> But creating a derivative work based on the song? 1. it wouldn't matter as der...

knollimar · 2025-11-11T15:16:29 1762874189

That seems like a really broad interpretation of "technically memorization" that could have unintended side effects (like say banning equations that could be used to generate specific lyrics), but I suppose some countries consider loading into RAM a copy already. I guess we're already at absurdity

cycomanic · 2025-11-11T20:15:46 1762892146

> but I suppose some countries consider loading into RAM a copy already. I guess we're already at absurdity

FYI most do. Have a look at many software licenses. In particular Microsoft (who as we know invested lots into OpenAI), will argue it is so.

I would also say it makes sense. If it wasn't the case we can just load a program into lots of computers using only a single license/installation medium.

knollimar · 2025-11-11T20:30:31 1762893031

I think it's absurd. In my opinion the copy is for copying the usable part (e.g. installation).
□ □ □ □ □ □ □
■ **Aim of the exercise**
In the thread, which company does cycomanic say will argue that loading into RAM is a copy?
□ □ □ □ □ □ □
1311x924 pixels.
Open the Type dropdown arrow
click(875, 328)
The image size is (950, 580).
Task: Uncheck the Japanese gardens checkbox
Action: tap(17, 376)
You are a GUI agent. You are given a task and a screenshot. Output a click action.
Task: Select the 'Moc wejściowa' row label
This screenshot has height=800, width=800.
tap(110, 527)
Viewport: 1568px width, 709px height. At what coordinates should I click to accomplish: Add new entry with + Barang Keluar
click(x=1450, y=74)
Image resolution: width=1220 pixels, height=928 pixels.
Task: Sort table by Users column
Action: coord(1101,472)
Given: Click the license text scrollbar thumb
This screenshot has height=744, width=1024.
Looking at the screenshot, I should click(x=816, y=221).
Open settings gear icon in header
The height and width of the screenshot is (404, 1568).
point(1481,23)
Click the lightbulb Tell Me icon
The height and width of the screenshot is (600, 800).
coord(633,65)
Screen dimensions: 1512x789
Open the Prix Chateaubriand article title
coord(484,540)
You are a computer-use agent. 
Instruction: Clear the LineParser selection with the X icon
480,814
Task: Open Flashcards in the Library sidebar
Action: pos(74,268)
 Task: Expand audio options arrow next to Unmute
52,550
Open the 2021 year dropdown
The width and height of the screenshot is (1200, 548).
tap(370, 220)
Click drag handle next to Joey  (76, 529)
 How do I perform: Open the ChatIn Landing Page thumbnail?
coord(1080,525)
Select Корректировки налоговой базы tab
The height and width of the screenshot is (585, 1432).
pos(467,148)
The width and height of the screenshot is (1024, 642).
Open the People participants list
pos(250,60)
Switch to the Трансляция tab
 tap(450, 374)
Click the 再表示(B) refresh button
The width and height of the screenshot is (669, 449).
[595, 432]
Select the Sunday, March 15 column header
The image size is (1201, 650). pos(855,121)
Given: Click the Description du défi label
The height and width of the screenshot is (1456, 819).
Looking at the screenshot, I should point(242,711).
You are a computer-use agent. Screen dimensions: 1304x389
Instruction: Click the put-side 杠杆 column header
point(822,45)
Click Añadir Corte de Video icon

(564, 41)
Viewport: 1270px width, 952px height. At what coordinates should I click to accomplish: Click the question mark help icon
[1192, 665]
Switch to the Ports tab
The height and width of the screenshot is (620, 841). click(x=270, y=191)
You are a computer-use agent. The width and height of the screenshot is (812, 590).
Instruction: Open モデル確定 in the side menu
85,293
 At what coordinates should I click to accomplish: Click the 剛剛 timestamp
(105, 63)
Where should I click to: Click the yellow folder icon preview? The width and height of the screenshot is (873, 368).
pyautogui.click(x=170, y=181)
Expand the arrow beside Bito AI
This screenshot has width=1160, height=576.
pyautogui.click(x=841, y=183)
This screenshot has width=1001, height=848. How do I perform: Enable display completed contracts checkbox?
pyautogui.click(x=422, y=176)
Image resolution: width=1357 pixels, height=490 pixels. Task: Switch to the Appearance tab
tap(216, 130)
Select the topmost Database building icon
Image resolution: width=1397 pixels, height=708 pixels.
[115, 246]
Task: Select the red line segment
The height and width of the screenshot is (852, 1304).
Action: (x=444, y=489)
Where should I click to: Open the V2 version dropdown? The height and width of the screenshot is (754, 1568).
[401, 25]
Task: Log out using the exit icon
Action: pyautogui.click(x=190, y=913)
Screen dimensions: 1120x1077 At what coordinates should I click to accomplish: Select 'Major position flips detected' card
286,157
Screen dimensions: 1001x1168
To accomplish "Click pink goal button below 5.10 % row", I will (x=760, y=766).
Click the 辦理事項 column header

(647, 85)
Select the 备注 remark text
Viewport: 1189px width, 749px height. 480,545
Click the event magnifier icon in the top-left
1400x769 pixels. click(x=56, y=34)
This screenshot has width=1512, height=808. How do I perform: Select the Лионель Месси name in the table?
□ □ □ □ □ □ □
■ **Solved exercise**
Microsoft